Nvidia s sales forecast is strong, but China s shrinkage drags on growth

 9:01am, 30 May 2025

The latest financial report of the American chip giant Nvidia announced on Wednesday (May 28) local time. Revenue is expected to reach US$45 billion (about S$58 billion) in the second quarter ended July. Despite the impact of China's export restrictions, revenue expectations remain consistent with market expectations, driving the company's stock price to rise 4% after-hours.

When asked whether it would design a new chip to supply the Chinese market, Huang Renxun said that Nvidia cannot further reduce the performance of the H20 while still launching a useful product. However, the company is considering whether it can design new products that meet restrictions but still have performance for the Chinese market, and there is no specific plan yet.

The data center business continues to dominate with revenue of $39.1 billion, slightly lower than expected $39.2 billion. Game-related businesses contributed $3.8 billion, higher than analysts' forecast of $2.850 million; automobile business revenue reached $567 million. Earnings per share were 96 cents, which was also better than the market forecast of 93 cents.

Nvidia said that due to the United States' strengthened export controls on data center processors to China, it is expected to lose about $8 billion in Chinese revenue this quarter. The company also disclosed that due to relevant restrictions, an impairment loss of US$4.5 billion has been set aside.

Nvidia's revenue in the first quarter ended April 27 increased by 69% year-on-year to US$44.1 billion, slightly higher than the market's estimate of US$43.3 billion.

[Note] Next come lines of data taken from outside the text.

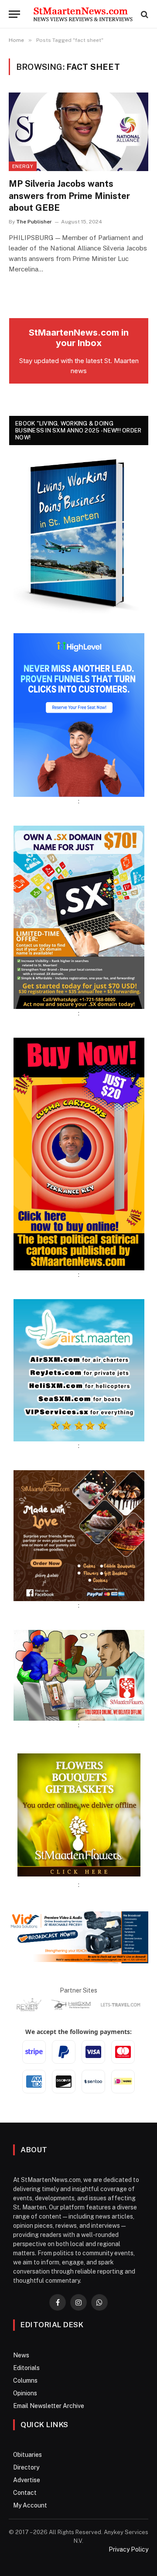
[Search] (143, 14)
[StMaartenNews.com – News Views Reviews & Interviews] (83, 14)
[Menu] (14, 14)
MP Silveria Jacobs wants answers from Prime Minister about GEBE (69, 195)
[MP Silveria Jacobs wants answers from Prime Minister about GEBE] (78, 132)
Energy (22, 166)
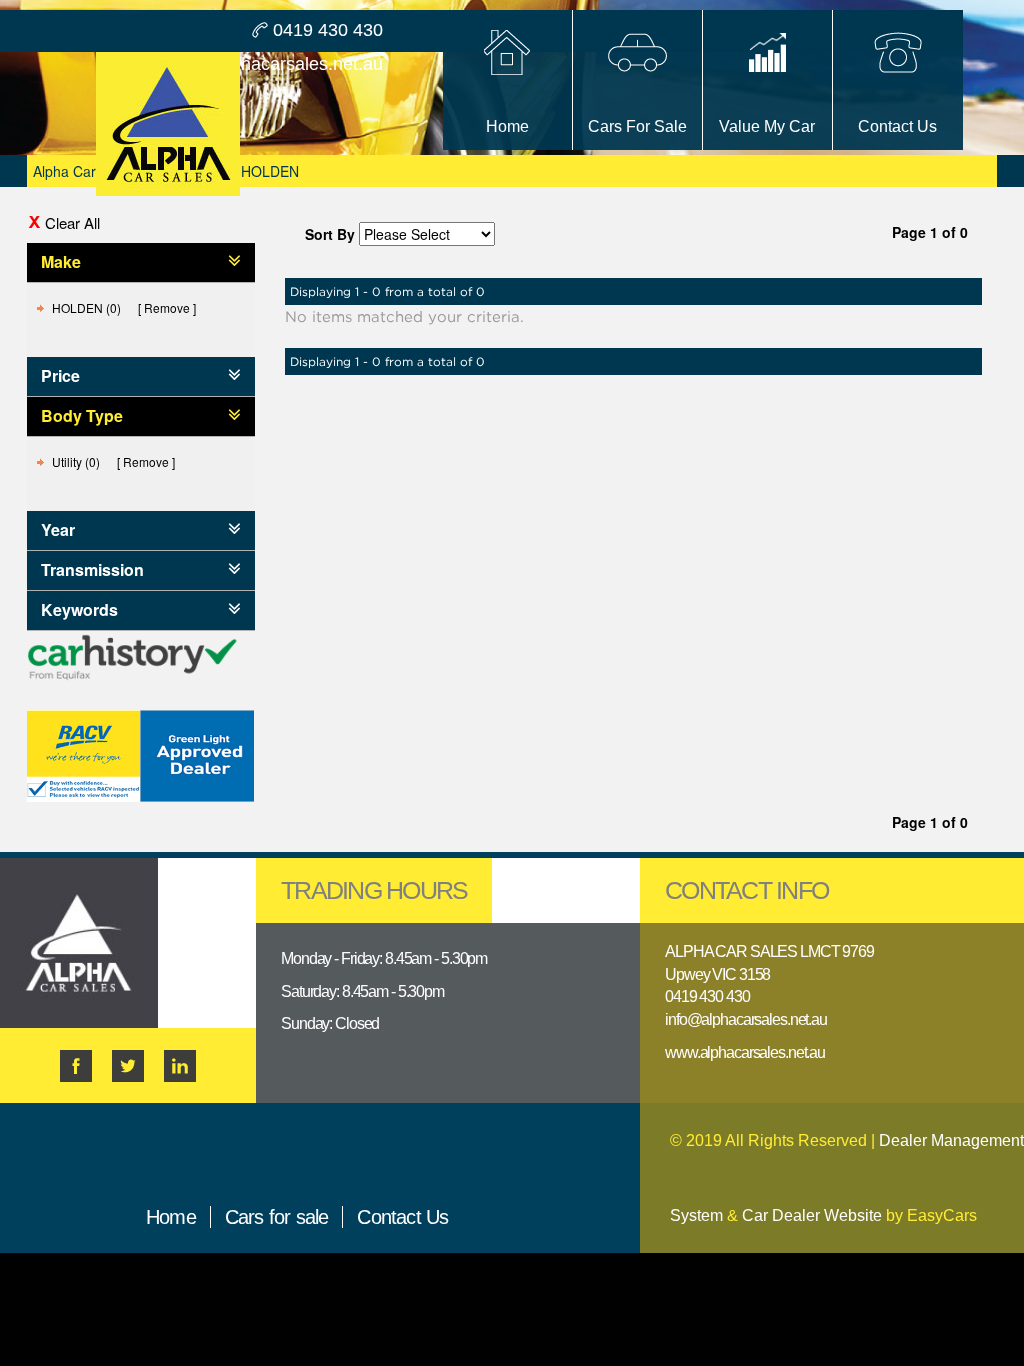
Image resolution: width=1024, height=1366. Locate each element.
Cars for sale (277, 1217)
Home (171, 1217)
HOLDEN (270, 171)
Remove (167, 307)
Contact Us (402, 1217)
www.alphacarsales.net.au (745, 1052)
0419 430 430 (328, 30)
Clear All (72, 222)
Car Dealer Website (812, 1215)
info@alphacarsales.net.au (276, 64)
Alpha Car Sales (84, 171)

Although growth remains strong, the year's growth is the smallest in two years.

If you cannot supply goods to China or face economic penalties

Nvidia currently accounts for about 90% of the AI ​​accelerator chip market. The company's annual sales will be close to $200 billion this fiscal year, compared with just $27 billion two years ago.

However, Nvidia President Huang Renxun emphasized in the earnings call that the global demand for artificial intelligence (AI) infrastructure is "very strong", and pointed out that "every country regards AI as the core of the next industrial revolution." He also reiterated that the company will accelerate the production of a new generation of Blackwell chips to meet customers' growing demand for computing power.

He stressed that if AI chip sales cannot be restored in China, the company's future business will be substantially affected and the global AI leadership will be difficult to maintain.

Nvidia revealed that the company is facing scrutiny in China. Beijing authorities have asked it to continue supplying Chinese companies in exchange for approval of the acquisition of Israeli lens manufacturer Mellanox. The acquisition has been completed in 2020. Financial penalties may be imposed if the authorities find Nvidia fails to fulfill such commitments.

Nvidia previously developed H20 chips with lower performance and adjusted them according to previous regulations in the United States. But the current stricter restrictions hinder the sales of this chip in China.

He said: "We believe that losing access to China's AI accelerator market (the market size will grow to nearly $50 billion) will have a significant adverse impact on our future business and benefit our foreign competitors in China and around the world."